Directions for this task: Drop every picture, then repeat the records exactly.

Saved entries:
=======
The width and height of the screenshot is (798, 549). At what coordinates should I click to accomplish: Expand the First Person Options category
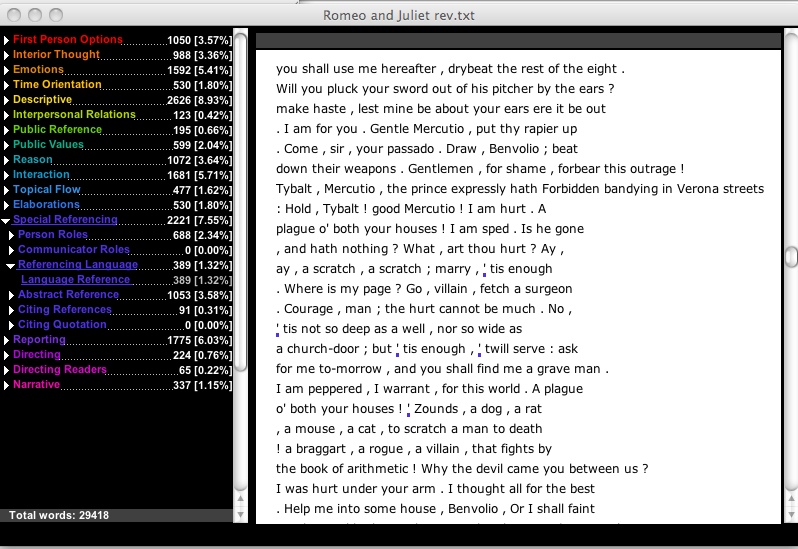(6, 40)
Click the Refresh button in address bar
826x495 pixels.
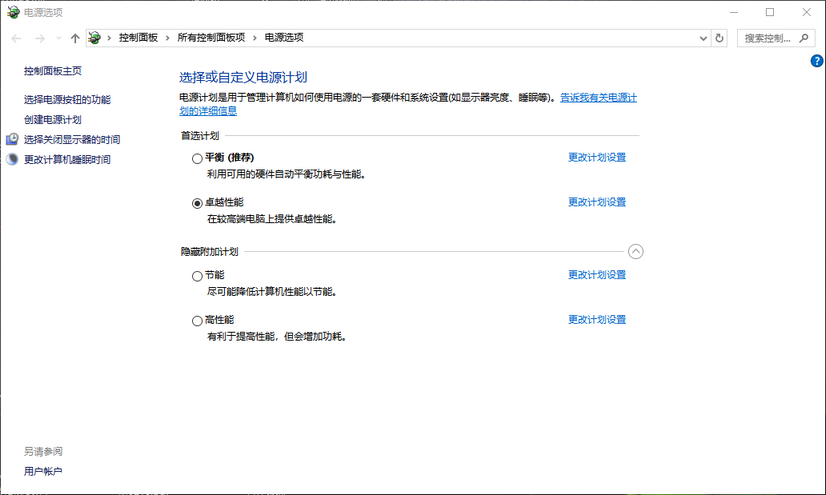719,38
=======
Response to the exercise:
The width and height of the screenshot is (798, 549). At what coordinates should I click to accomplish: Expand the First Person Options category
(6, 40)
Click the Refresh button in address bar
826x495 pixels.
719,38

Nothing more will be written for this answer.